The court next looked to the import of the U.S. Constitution.
Relying on dissenting opinions in Heller and McDonald for support and perfunctorily dismissing Bruen because it “unravels durable law,” the Hawaii Supreme Court overturned the circuit court’s decision, finding for the state against the defendant, Wilson.
This result was never in doubt. It was presumed at the outset. A reader could see where the Court was going with this after reading the first few sentences of the opinion.
And so, the court opined: “We conclude that HRS § 134-25 and § 134-27 do not violate Wilson’s right to keep and bear arms under article I, section 17 of the Hawaiʻi Constitution and the Second Amendment to the United States Constitution.”
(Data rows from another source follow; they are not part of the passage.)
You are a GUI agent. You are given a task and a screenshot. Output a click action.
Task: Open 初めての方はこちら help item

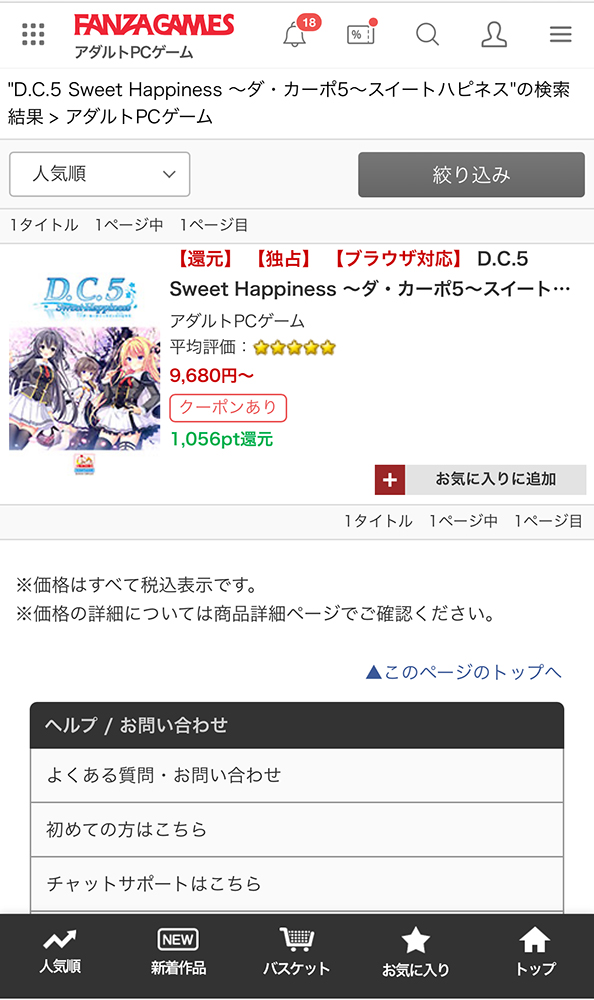297,829
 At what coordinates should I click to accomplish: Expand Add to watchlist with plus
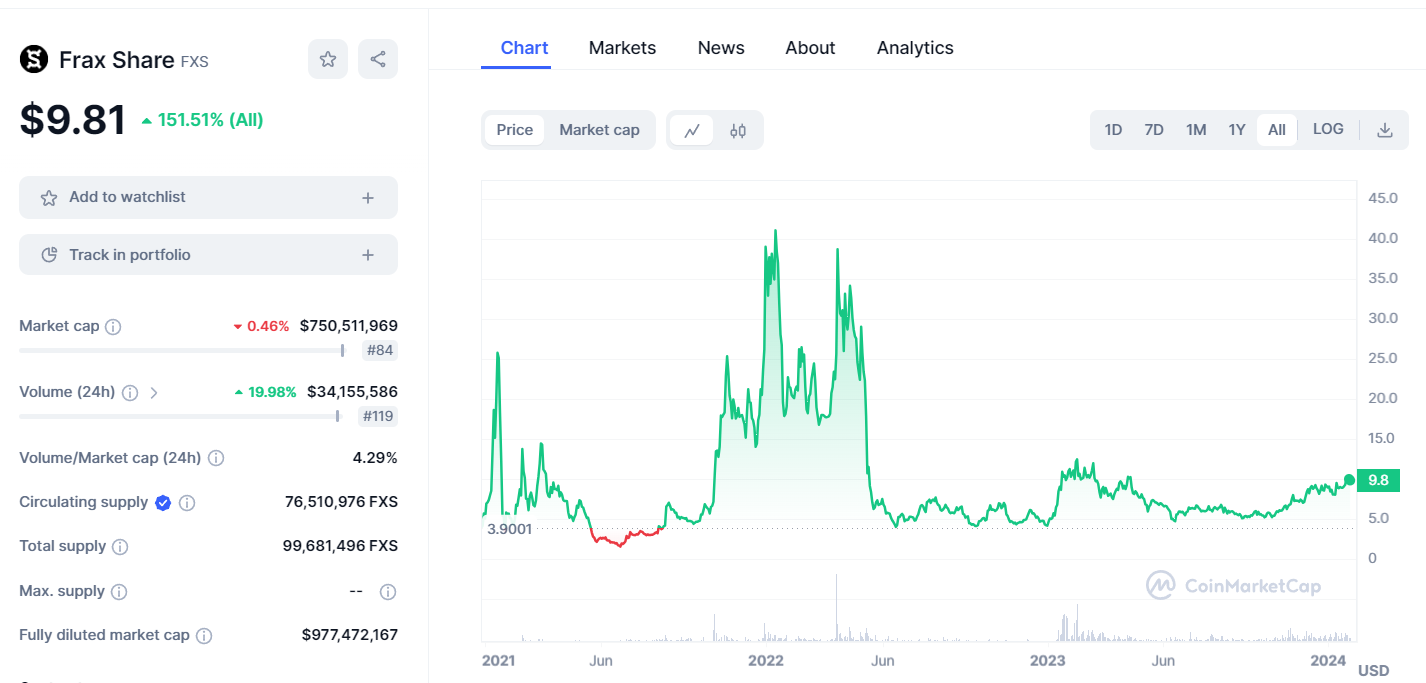pos(368,198)
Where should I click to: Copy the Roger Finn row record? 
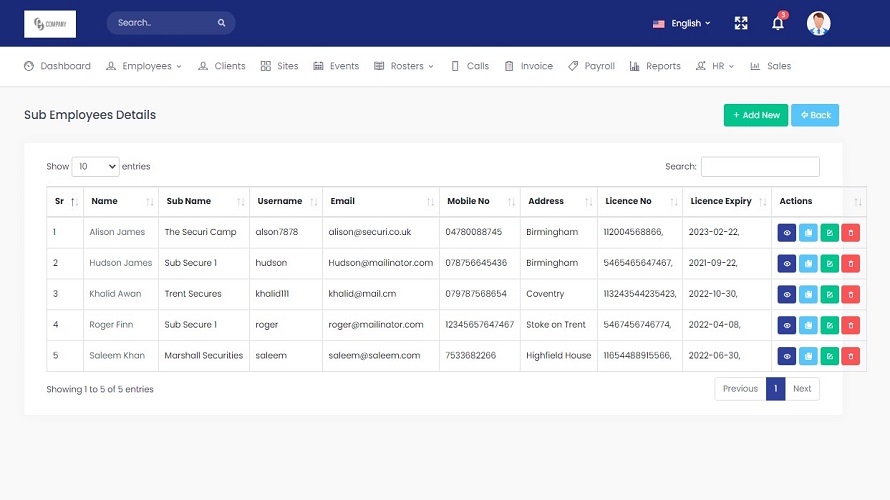tap(808, 325)
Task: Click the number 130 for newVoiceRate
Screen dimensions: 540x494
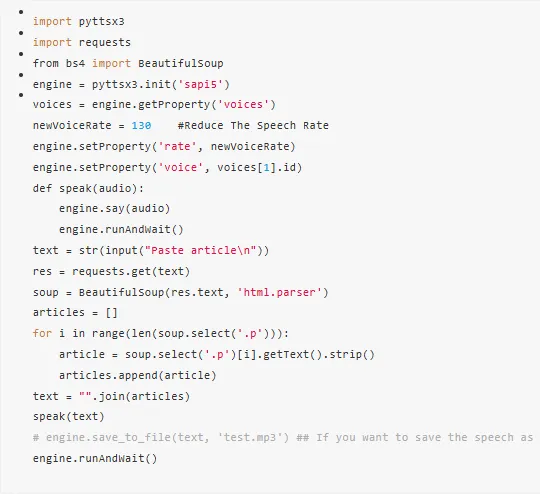Action: click(x=141, y=125)
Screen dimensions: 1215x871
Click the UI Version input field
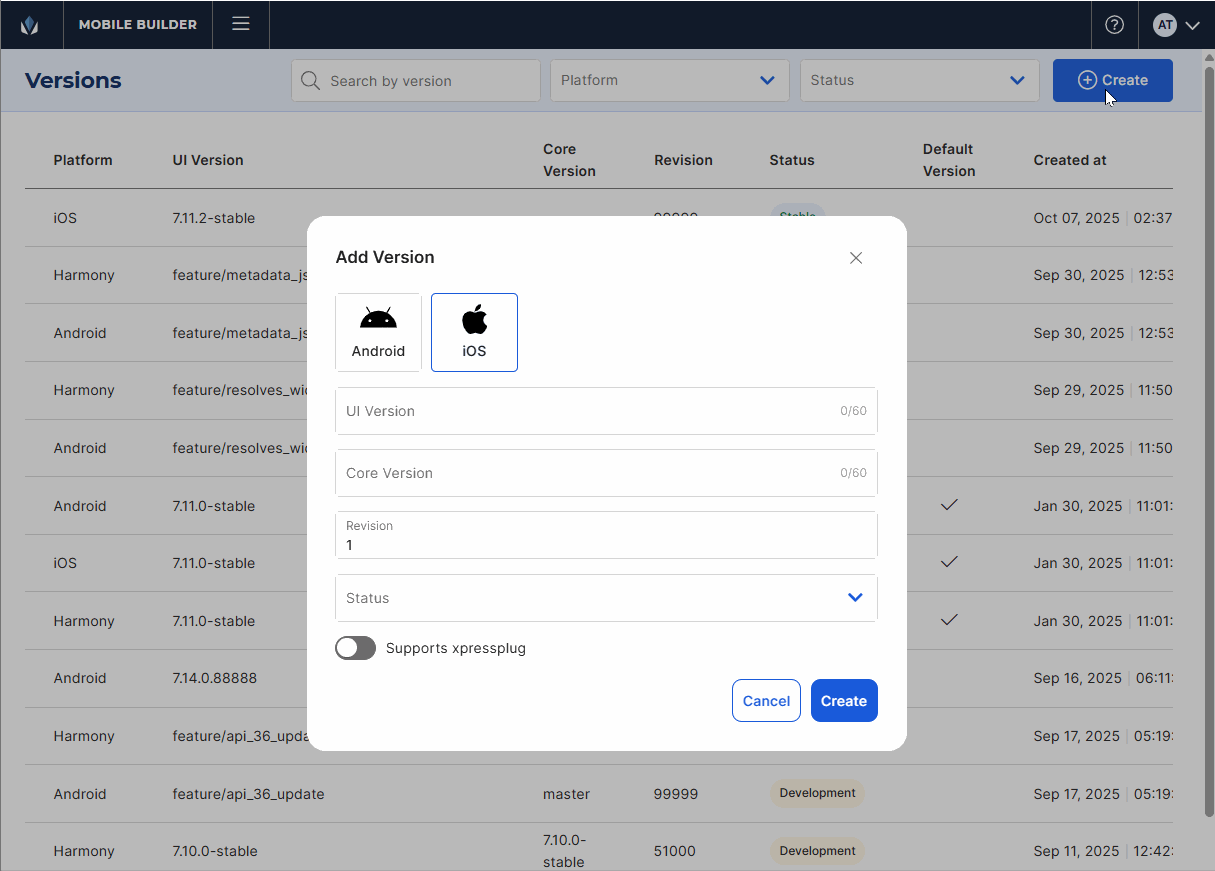590,411
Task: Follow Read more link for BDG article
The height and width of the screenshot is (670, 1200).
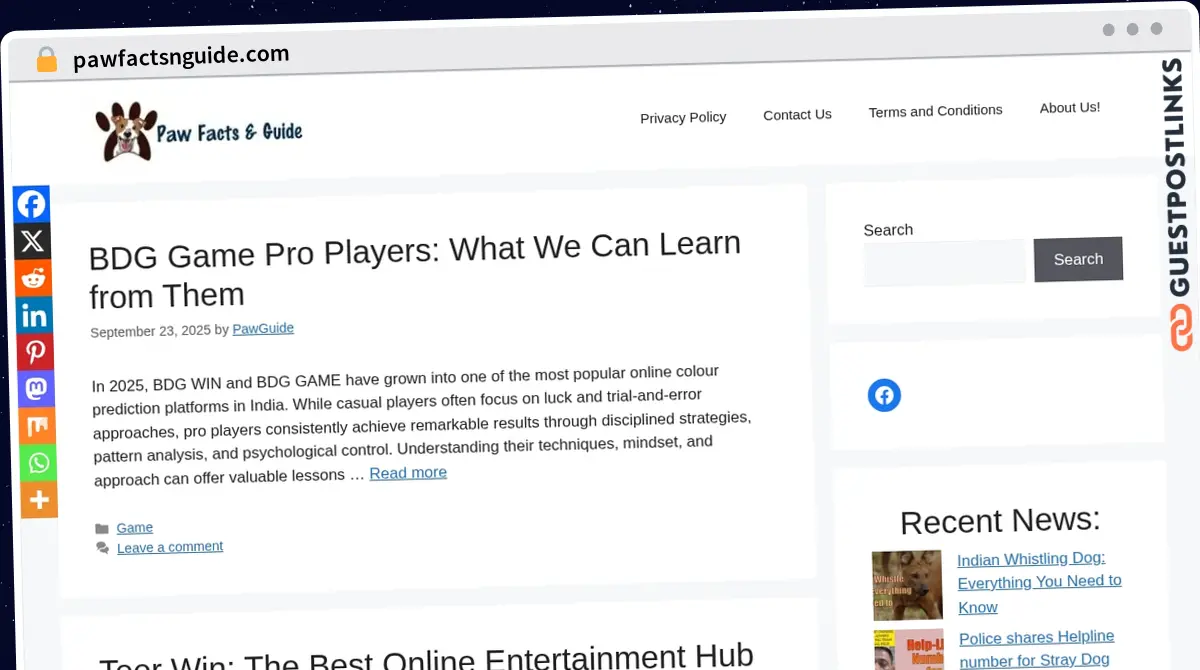Action: [408, 472]
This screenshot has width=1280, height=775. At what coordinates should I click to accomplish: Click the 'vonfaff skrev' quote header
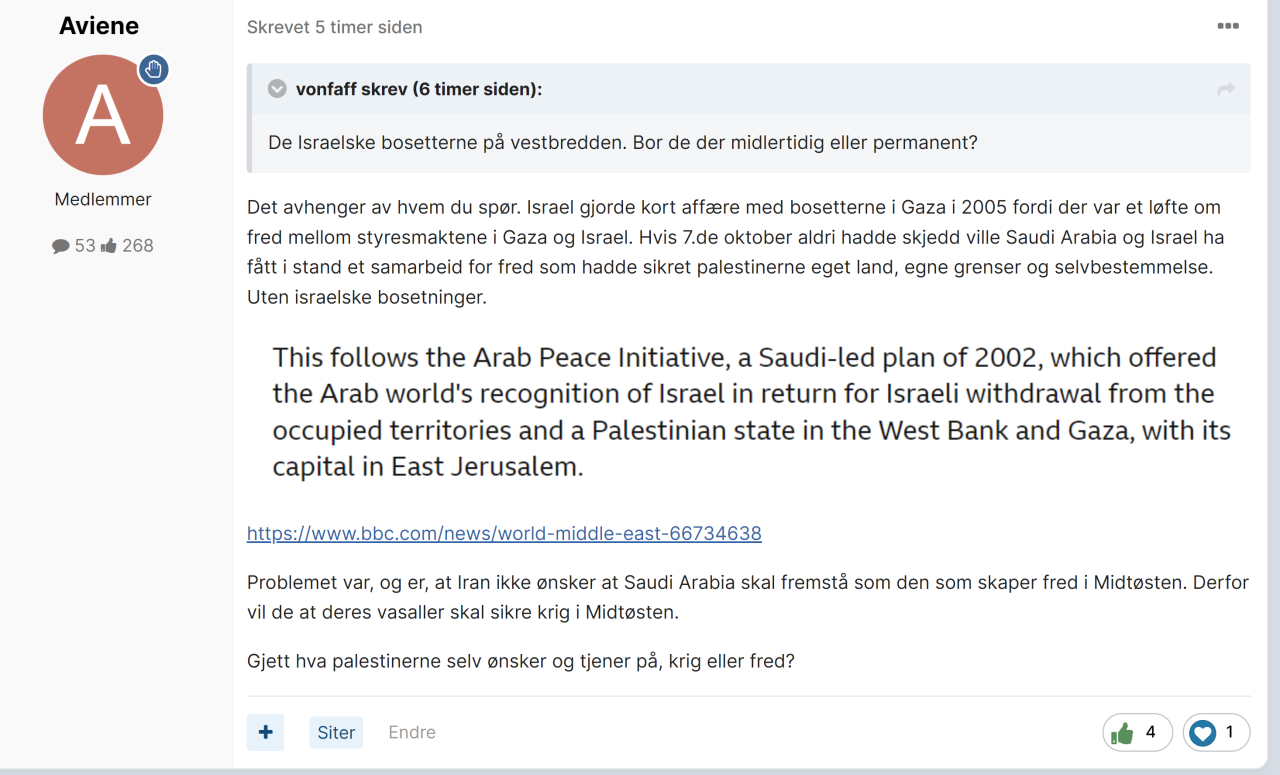(x=419, y=89)
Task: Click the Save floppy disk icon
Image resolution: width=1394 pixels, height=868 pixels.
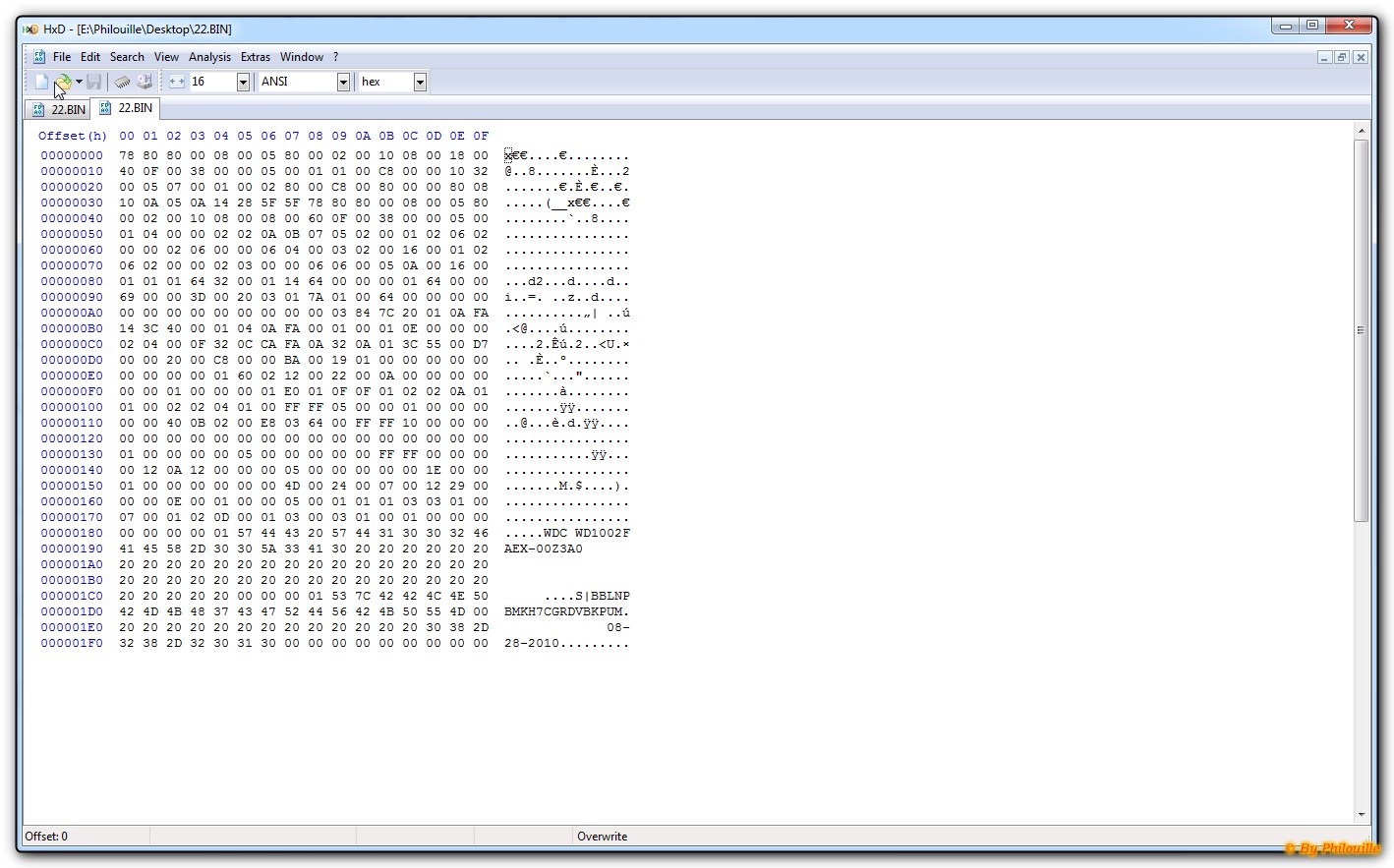Action: [x=94, y=82]
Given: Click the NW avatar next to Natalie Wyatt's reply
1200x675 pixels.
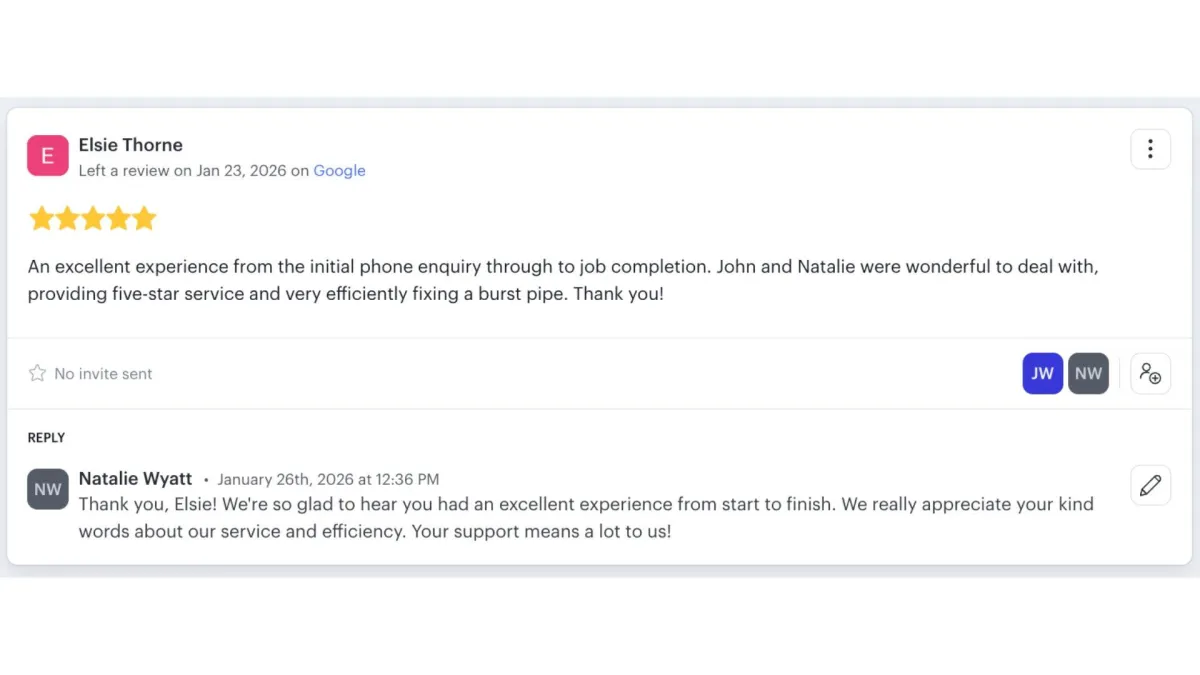Looking at the screenshot, I should tap(48, 489).
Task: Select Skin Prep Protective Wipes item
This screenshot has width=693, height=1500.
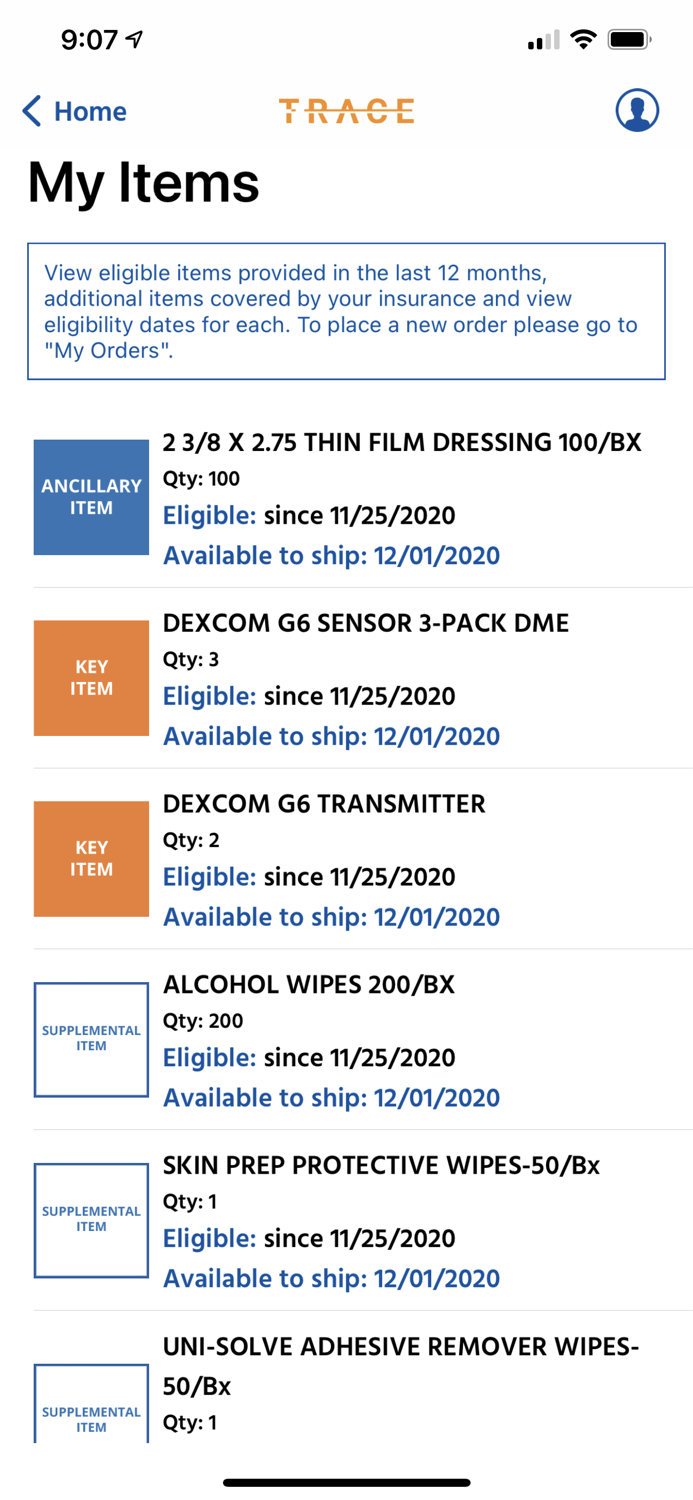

Wilson will likely appeal this case to the U.S. Supreme Court, as well he should.
Conclusion
What is tyranny? Tyranny is the government operating with abandon, creating ad hoc “law” (unlawful edict) to support whatever it wishes instead of adhering to law and Constitution as it must.
Ad hoc law isn’t law. It is pretense and artifice — government operating outside of, not remaining within, the bounds of law.
The actions of the Hawaii Supreme Court in State vs. Wilson are a case study in the application of ad hoc “law.”
There are many, many other instances of the use of ad hoc “law” today in America and at all levels of government — state, and federal. How long will Americans suffer this dangerous nonsense?
*Using an apostrophe for “Hawai’i” in the quoted material is intentional. That is how the Hawaii Supreme Court spells “Hawai’i.” Officially, it's the Supreme Court of the State of Hawai'i. For an explanation, look to the history of the Hawaiian language. See, e.g., the article in “The Hawaiian Historical Foundation.”